Письмо в вечность ушло вместе с жизнью, точно свет давно угасшей одинокой звезды.

Чубенко, командир полка

Чубенко ехал верхом, усталый конь спотыкался, чубенковский полк брел наугад, его обступили со всех сторон сосны и шумели, однообразно рассыпая сонный шепот, и скрипели, как снасти, и гудели, как паруса. Лесной ветряной флот уплывал в широкий мир, в небе, среди снежных пустынь, плескались синие озера, льдина налетала на льдину, гора на гору, — на ветру хаос и борьба.

Чубенко клевал носом и ронял повод, конь спотыкался о пеньки на лесной дороге, пышная осень леса склонялась над отрядом, было немало раненых, они несли, словно белые чаши с дарами, свои перевязанные руки. Кое-кто держался за грудь или живот, трудных несли на носилках, двуколки с патронами походили на гроздья, до того их облепили раненые и ослабевшие.
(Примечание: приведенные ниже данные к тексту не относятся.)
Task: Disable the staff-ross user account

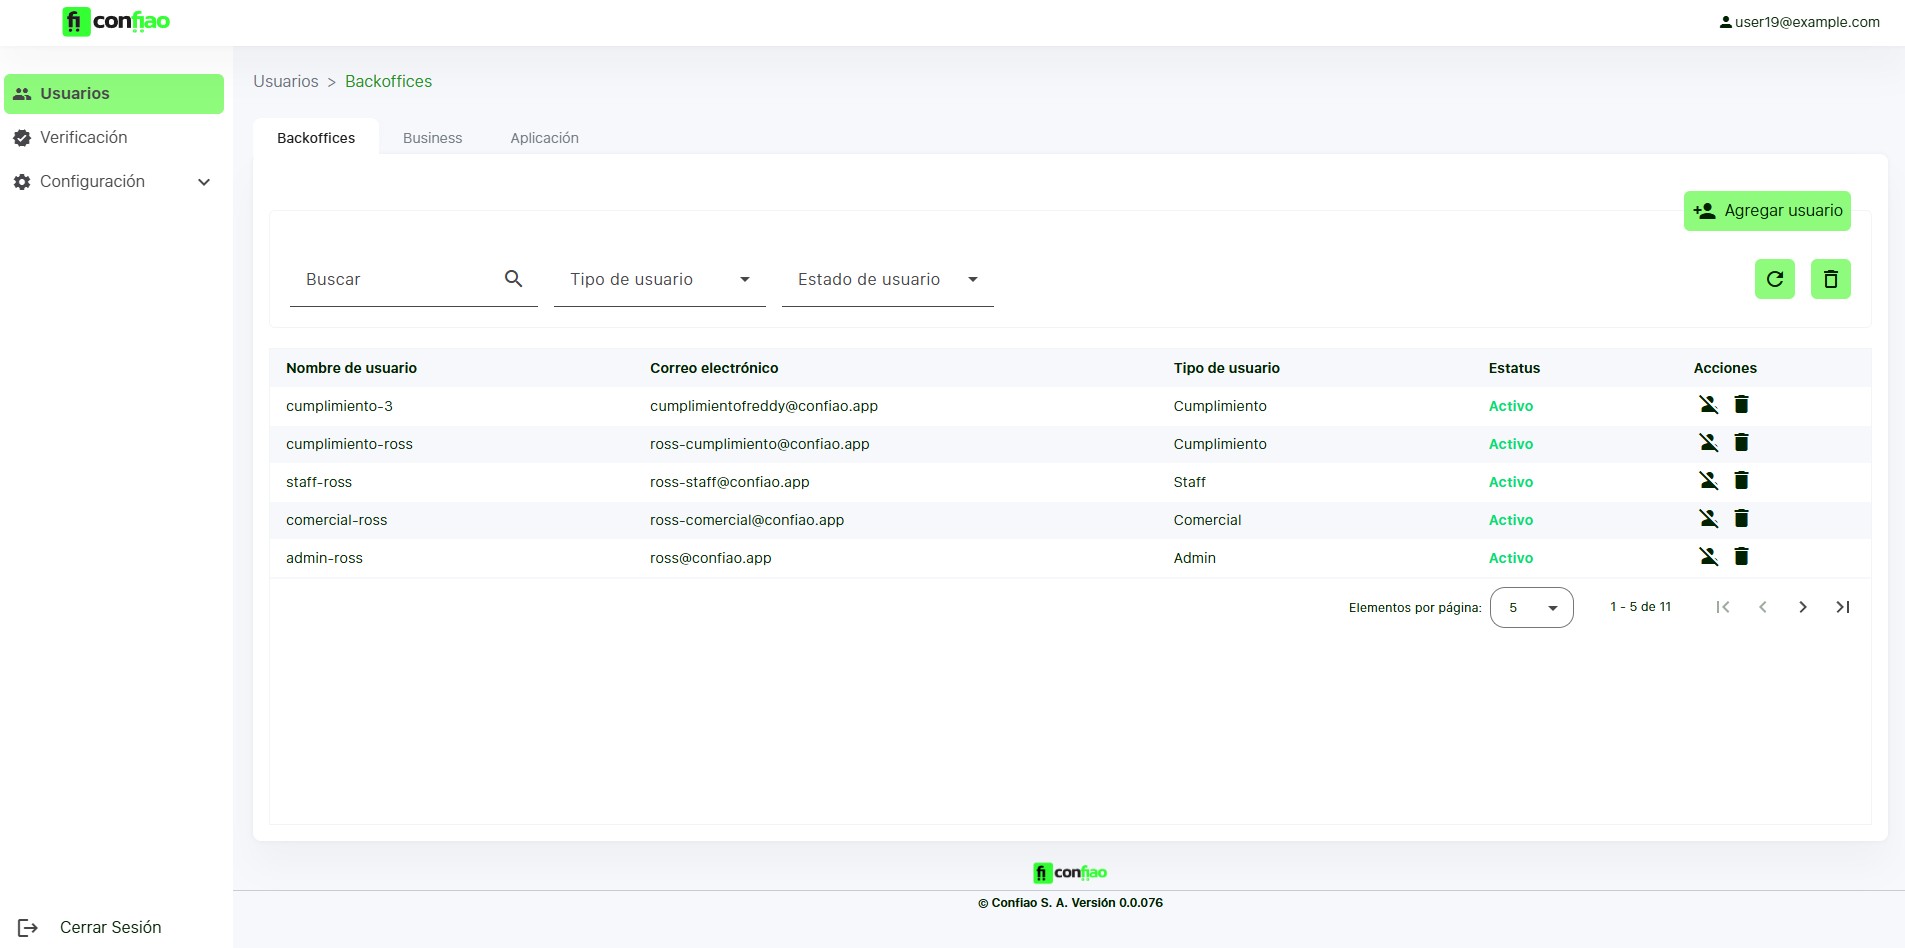Action: coord(1708,481)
Впереди, твердо ставя ногу, шагали хмурые и небритые бойцы-великаны, обвешанные патронами и гранатами.

Отряд Чубенко медленно продвигался через лес, у бойцов перед глазами стоял далекий и желанный Донбасс, доменщики и слесари, мартенщики и стеклодувы, шахтеры и прокатчики, рудокопы и чернорабочие — все шли за своим Чубенко, командиром красного полка, упорным, настойчивым и непоседливым молчаливым сталеваром Чубенко.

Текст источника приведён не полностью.